Exercise: Start at the line in the entries below that contains "Given: Click the 开户地址 button", stop at the line that contains "Given: Select the Windows Forms category", and output exactly the lines in that span, both ends included.

------ Material provided ------

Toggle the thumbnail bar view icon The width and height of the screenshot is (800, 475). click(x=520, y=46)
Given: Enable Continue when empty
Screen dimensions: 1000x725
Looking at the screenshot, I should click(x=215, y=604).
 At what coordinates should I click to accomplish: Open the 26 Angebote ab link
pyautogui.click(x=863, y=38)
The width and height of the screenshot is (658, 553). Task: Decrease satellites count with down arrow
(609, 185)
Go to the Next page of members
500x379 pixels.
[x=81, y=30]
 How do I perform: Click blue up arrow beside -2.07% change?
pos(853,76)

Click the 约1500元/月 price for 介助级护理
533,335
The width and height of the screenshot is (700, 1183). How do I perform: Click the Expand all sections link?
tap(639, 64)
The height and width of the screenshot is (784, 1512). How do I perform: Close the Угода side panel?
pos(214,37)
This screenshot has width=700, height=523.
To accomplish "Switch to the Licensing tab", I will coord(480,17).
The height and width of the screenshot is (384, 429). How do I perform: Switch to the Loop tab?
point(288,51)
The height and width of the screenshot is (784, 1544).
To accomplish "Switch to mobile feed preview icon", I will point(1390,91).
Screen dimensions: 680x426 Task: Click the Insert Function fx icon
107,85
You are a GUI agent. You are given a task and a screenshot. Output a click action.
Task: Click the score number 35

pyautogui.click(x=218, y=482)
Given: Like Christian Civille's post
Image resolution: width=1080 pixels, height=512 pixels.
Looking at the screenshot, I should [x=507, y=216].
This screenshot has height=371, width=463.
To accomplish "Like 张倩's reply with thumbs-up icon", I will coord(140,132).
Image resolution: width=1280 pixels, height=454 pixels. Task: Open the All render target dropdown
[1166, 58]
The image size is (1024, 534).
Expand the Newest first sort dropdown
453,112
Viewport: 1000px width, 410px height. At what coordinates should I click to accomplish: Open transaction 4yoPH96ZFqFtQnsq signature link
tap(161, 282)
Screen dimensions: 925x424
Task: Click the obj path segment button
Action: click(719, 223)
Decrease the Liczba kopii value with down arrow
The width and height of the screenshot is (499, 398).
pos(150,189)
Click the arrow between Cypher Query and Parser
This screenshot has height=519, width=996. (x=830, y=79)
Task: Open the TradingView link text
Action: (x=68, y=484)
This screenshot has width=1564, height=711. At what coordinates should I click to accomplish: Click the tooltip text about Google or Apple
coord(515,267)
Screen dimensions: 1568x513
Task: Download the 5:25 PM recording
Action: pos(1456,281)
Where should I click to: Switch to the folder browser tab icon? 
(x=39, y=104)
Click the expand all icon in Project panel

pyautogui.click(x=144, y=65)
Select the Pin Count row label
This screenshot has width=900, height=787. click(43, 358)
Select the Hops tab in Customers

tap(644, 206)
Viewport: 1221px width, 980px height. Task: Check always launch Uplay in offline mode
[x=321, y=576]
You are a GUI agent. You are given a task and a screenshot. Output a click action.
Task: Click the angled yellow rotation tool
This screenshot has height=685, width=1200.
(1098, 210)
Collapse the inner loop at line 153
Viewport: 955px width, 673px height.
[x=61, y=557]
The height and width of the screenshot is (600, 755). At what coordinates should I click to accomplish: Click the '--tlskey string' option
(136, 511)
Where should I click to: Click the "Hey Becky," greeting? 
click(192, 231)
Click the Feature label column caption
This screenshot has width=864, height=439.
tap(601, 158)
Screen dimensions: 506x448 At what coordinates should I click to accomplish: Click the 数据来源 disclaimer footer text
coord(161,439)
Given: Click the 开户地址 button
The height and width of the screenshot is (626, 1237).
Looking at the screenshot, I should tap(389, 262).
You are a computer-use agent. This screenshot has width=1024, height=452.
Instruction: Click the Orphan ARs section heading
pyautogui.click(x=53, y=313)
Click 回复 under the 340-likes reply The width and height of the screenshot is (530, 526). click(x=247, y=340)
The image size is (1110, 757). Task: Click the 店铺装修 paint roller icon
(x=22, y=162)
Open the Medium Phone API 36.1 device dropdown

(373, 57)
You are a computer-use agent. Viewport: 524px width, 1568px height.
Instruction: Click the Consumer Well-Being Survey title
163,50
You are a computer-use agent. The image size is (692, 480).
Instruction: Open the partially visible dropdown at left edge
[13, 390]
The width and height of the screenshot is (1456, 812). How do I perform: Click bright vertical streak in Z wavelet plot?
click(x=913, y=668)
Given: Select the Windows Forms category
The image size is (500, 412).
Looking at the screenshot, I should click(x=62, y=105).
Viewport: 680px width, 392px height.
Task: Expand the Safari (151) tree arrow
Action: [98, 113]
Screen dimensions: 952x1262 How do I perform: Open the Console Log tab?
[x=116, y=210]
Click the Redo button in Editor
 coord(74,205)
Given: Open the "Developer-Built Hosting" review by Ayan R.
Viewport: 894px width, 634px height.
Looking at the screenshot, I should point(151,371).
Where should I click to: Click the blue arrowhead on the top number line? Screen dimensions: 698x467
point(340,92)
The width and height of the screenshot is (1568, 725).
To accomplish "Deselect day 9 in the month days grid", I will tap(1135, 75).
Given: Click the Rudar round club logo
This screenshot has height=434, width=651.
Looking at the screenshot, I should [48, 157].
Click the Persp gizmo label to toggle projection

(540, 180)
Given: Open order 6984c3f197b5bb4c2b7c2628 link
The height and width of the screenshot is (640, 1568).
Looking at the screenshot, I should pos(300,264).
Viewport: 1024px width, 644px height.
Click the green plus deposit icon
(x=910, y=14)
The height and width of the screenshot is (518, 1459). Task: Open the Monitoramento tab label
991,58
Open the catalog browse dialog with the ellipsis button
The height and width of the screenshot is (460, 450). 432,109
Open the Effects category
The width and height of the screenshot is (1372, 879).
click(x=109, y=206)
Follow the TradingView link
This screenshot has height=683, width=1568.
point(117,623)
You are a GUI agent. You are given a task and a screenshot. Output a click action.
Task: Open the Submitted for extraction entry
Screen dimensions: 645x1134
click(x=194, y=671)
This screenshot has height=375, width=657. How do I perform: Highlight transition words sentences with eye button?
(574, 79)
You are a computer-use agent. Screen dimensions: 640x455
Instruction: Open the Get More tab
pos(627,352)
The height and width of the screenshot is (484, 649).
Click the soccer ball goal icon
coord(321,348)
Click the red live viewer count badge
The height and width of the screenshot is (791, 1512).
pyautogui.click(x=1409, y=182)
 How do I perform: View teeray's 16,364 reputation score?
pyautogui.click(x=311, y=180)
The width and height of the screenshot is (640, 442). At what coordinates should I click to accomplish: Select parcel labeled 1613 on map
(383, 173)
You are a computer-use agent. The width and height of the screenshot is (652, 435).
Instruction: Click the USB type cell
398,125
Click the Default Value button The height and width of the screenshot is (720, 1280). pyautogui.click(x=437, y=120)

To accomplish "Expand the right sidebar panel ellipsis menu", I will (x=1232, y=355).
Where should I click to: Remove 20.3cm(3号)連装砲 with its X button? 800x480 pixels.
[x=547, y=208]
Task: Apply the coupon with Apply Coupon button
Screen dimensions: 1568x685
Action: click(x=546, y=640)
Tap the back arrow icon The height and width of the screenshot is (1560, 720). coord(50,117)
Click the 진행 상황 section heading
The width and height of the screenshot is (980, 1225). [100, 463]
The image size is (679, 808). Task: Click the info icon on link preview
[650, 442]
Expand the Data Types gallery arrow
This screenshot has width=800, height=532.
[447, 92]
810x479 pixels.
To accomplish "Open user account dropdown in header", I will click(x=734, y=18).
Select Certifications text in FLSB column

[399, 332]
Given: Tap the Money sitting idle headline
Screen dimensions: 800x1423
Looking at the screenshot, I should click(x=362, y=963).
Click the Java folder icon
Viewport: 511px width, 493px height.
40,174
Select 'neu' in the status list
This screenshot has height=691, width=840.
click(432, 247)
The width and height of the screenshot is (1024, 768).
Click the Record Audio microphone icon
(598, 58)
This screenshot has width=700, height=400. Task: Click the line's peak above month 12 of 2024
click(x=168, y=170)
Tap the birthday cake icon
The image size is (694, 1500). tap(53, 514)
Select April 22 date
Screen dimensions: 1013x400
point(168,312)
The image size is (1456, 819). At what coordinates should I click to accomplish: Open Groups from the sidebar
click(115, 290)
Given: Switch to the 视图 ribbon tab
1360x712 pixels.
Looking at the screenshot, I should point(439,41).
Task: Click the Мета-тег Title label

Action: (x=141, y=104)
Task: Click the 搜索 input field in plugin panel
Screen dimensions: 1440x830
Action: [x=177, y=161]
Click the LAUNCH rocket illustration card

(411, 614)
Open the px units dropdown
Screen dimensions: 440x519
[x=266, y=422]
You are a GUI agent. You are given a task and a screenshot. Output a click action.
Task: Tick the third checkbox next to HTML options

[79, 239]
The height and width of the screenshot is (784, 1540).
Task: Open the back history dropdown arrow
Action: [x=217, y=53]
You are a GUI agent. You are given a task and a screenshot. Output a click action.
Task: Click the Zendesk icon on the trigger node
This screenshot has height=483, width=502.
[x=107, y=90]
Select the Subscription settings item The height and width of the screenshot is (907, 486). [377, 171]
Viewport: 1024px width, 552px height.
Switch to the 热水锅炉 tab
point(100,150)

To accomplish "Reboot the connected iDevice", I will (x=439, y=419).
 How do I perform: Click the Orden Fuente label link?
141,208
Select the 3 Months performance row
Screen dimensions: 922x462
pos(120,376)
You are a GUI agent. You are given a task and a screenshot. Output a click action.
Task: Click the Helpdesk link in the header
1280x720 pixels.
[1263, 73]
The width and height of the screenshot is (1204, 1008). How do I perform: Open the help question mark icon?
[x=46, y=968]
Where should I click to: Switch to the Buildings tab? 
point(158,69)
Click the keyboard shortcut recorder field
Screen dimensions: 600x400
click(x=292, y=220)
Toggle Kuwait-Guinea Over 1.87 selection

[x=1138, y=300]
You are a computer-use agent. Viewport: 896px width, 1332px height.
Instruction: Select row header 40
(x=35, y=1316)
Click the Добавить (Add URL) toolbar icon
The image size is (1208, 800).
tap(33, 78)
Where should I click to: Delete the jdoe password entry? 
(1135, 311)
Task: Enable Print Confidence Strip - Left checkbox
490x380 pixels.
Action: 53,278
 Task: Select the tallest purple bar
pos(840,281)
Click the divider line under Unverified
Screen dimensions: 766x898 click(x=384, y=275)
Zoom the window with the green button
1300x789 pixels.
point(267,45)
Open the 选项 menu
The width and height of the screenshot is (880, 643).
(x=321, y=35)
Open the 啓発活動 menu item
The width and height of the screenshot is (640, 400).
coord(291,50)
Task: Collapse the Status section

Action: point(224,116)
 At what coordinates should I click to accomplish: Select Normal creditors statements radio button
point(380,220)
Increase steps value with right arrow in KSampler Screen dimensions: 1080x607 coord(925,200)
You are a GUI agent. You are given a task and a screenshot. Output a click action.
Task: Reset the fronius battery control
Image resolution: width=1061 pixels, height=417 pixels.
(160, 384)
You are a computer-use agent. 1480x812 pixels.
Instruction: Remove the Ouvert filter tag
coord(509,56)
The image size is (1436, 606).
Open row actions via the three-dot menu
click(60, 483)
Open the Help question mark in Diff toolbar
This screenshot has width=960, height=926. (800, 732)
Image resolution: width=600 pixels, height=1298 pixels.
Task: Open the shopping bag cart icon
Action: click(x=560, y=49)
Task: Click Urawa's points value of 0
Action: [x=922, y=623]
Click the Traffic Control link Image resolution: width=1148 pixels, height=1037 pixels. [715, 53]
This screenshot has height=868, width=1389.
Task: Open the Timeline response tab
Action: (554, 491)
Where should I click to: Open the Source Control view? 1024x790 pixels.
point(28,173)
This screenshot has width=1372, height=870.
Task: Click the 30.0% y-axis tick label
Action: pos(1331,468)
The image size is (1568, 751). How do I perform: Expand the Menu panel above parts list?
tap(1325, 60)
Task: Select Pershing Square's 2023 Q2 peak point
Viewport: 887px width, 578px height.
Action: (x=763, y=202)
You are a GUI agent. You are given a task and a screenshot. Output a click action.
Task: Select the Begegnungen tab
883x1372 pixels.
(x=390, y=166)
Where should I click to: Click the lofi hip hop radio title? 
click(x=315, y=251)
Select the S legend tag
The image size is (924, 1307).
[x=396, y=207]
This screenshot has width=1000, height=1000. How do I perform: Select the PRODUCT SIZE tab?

------

Solution to this problem:
Given: Click the 开户地址 button
The height and width of the screenshot is (626, 1237).
Looking at the screenshot, I should tap(389, 262).
You are a computer-use agent. This screenshot has width=1024, height=452.
Instruction: Click the Orphan ARs section heading
pyautogui.click(x=53, y=313)
Click 回复 under the 340-likes reply The width and height of the screenshot is (530, 526). click(x=247, y=340)
The image size is (1110, 757). Task: Click the 店铺装修 paint roller icon
(x=22, y=162)
Open the Medium Phone API 36.1 device dropdown

(373, 57)
You are a computer-use agent. Viewport: 524px width, 1568px height.
Instruction: Click the Consumer Well-Being Survey title
163,50
You are a computer-use agent. The image size is (692, 480).
Instruction: Open the partially visible dropdown at left edge
[13, 390]
The width and height of the screenshot is (1456, 812). How do I perform: Click bright vertical streak in Z wavelet plot?
click(x=913, y=668)
Given: Select the Windows Forms category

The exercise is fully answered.